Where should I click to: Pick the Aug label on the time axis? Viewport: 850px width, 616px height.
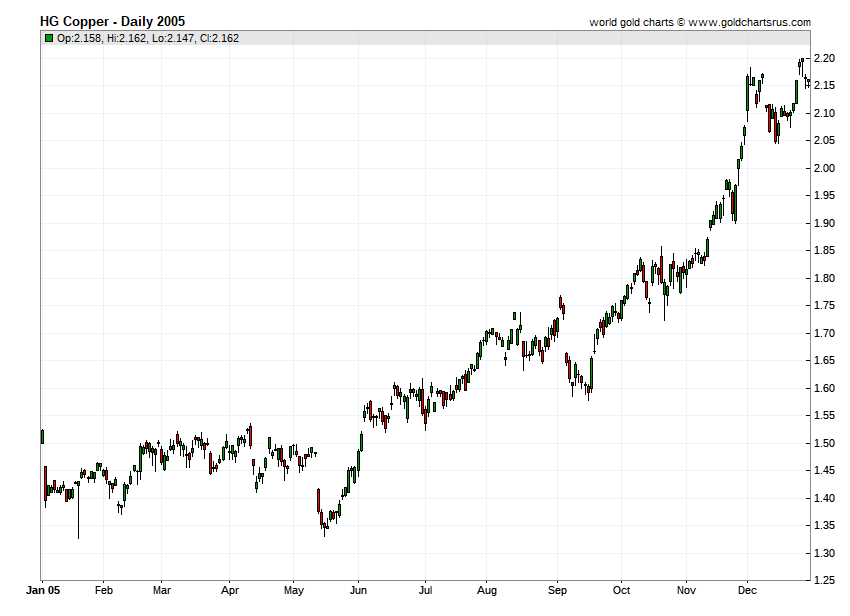487,591
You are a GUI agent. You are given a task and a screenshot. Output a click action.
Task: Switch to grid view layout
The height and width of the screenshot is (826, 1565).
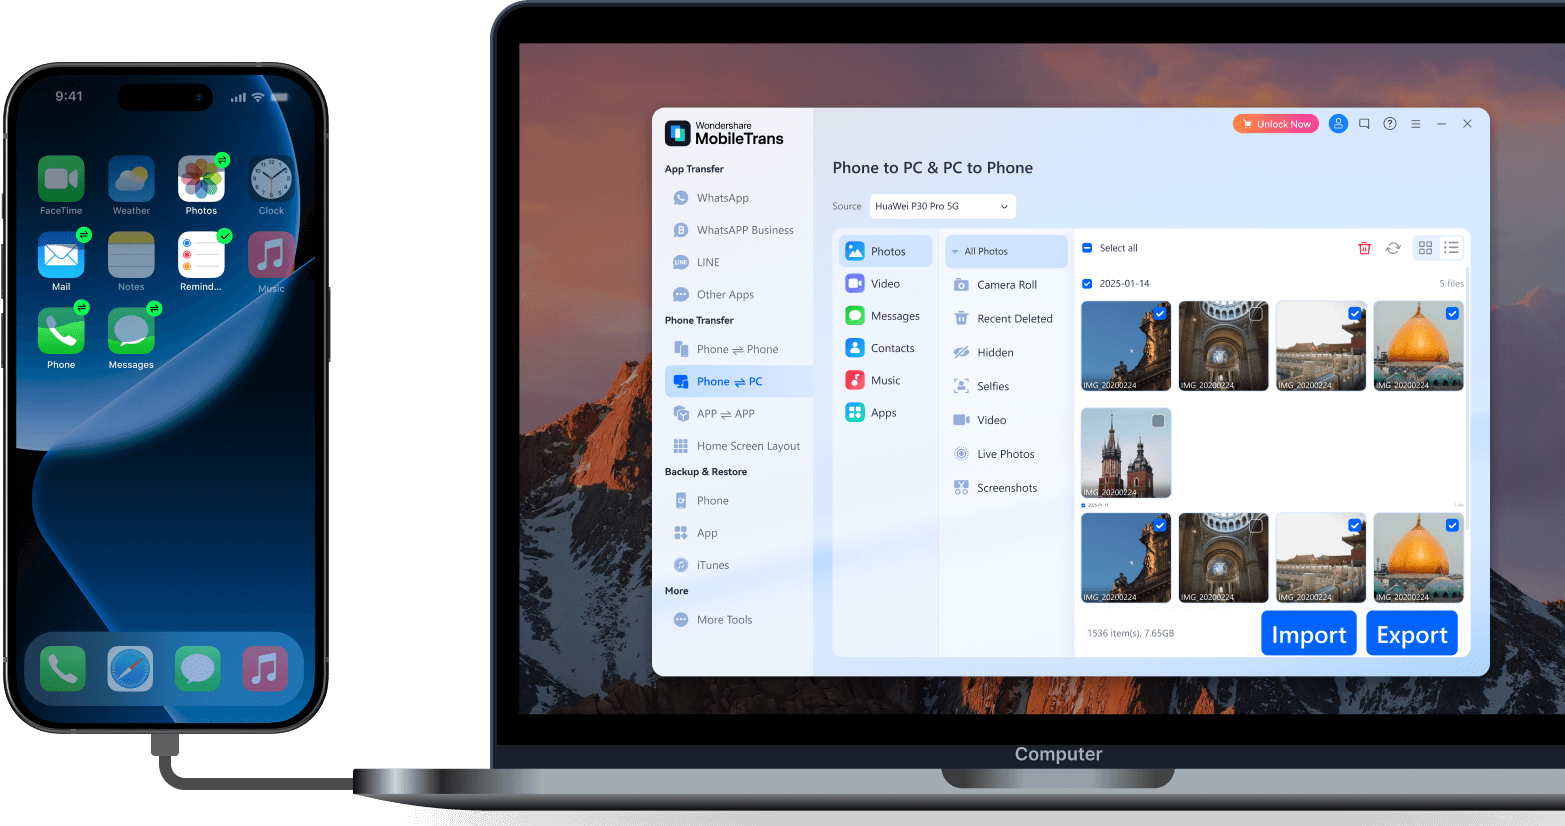click(x=1425, y=248)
---
_EXERCISE BRIEF_
Return the line containing "Task: Switch to grid view layout" and every line after it through the end of the records above, exactly and nothing else, but not the pictures.

_YOUR SOLUTION_
Task: Switch to grid view layout
The height and width of the screenshot is (826, 1565).
click(x=1425, y=248)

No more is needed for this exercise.